I’ll start with a quick look at visualising semitones on piano and guitar.

Then I’ll show you

In the next blog (Saturday) I’ll share some tips on how


Visualisation of semitones on-instrument

The critical fact to remember is there are 12 semitones per octave, and all Western music uses these notes in various octaves.

Emuso uses twelve different colours to identify twelve possible notes and all their octaves.  Look at the next image. Click on it to enlarge it.   The circles are also numbered 0 to 11 to indicate the number of semitones from the solid red circle.  (in emuso/Studio, you can use the “=” key to switch between numbers and interval symbols.  Or use “i” to flip between a variery of labels, including note names).   Notice how piano-keys with the same number for its label are coloured the same, meaning it’s an octave higher than your initial choice.  If you count from this new circle you see the same colours repeating again. An 88 key piano has just over  seven blocks from the left-most to the right-most piano key.

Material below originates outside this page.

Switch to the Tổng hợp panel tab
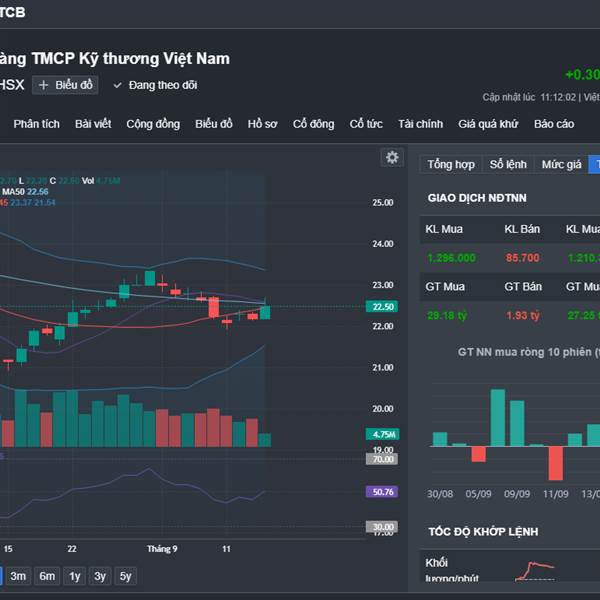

Here’s the same idea on guitar (click to enlarge).  This shows all the notes in one octave, and three notes in the next octave (as  an example), along the bass string, starting at the (arbitrary) 5th fret.

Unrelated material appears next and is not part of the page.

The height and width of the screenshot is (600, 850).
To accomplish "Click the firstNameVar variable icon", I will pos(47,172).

The guitar construction means there are various ways we can find identical notes, using other strings.   Here are these same notes laid out using several strings (click to enlarge).


Why the clock face is a useful representation

Here is a scale, showing on the guitar and on the clock.  Times 0 2 4 5 7 9 and 11 are occupied, meanings the  scale members are located at 0 2 4 5 7 9 and 11 semitones from whatever arbitrary start note is chosen (which is the note A in this case).  All other octaves are implied, but we’re not going to show all these for simplicity.  In the clock image below, 1 AM, 3 AM, 6 AM, 8 AM and 10 AM are all unoccupied, not used in this particular example.

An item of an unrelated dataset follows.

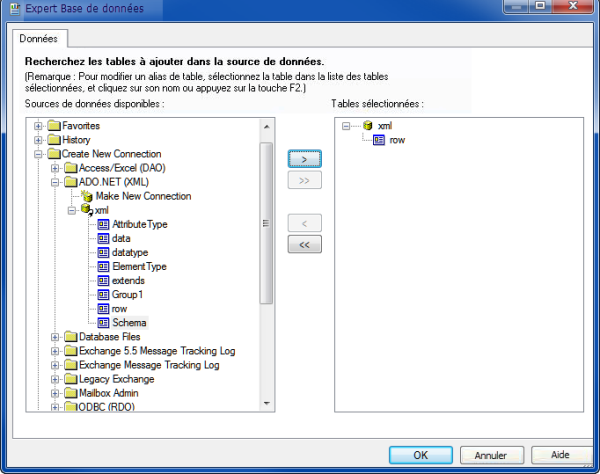The image size is (600, 474).
Task: Click the Favorites folder icon
Action: [x=54, y=127]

Notice the correspondence between the clock pattern of coloured times, the times they occur at, and what’s on the guitar (colours of circles and labels in circles)



Chord construction and the Choose-Skip concept

Hard-core theorists will hate me for this, but it is a simple way to describe chord construction.  Theorists would talk about “Tertian harmony” and “building chords in thirds”.

The choose-skip concept can be applied to many 7-note scales, such as the major scale.  (5 of the times on the clock are empty, we’re not using the notes at the corresponding semitones).   Here’s what you do…

So, we have “Choose, skip …“.  Easy to remember.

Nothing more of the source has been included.